• Activity
Starting at the line with "You are a computer-use agent.", return every line through the final one of the data, word for word. Pictures stay out.
### Records for this task ###
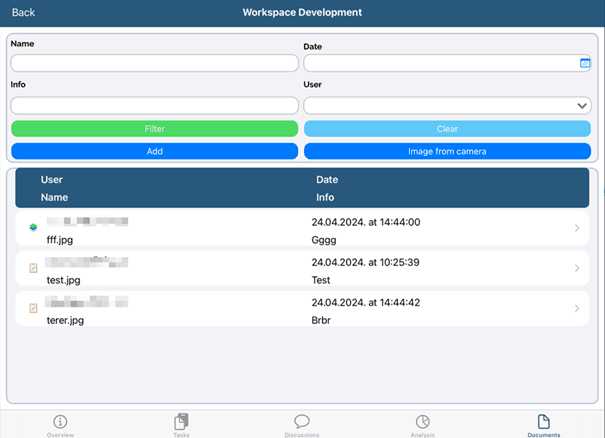
Task: Select the Documents tab
Action: (x=544, y=424)
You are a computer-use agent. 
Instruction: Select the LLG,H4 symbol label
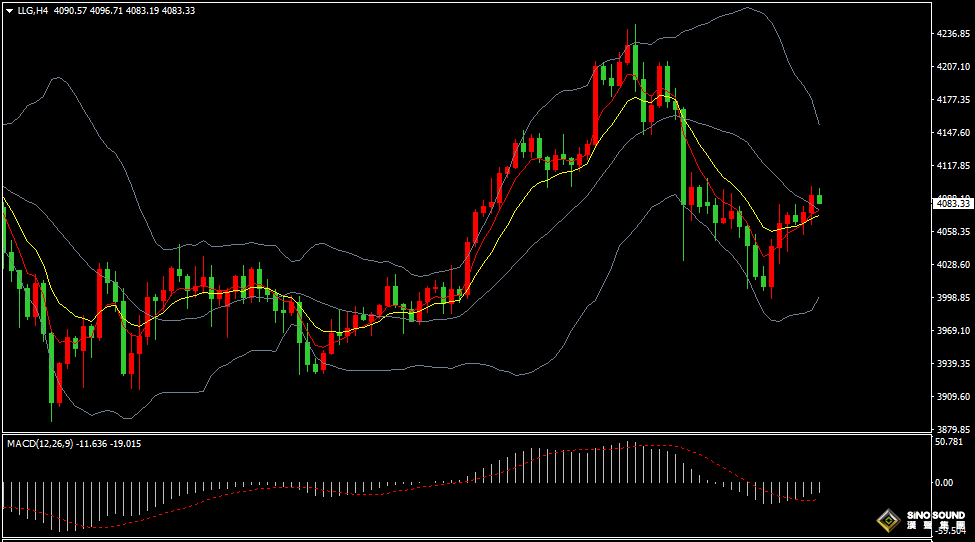(x=32, y=10)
###
• Task response
You are a computer-use agent. 
Instruction: Select the LLG,H4 symbol label
(x=32, y=10)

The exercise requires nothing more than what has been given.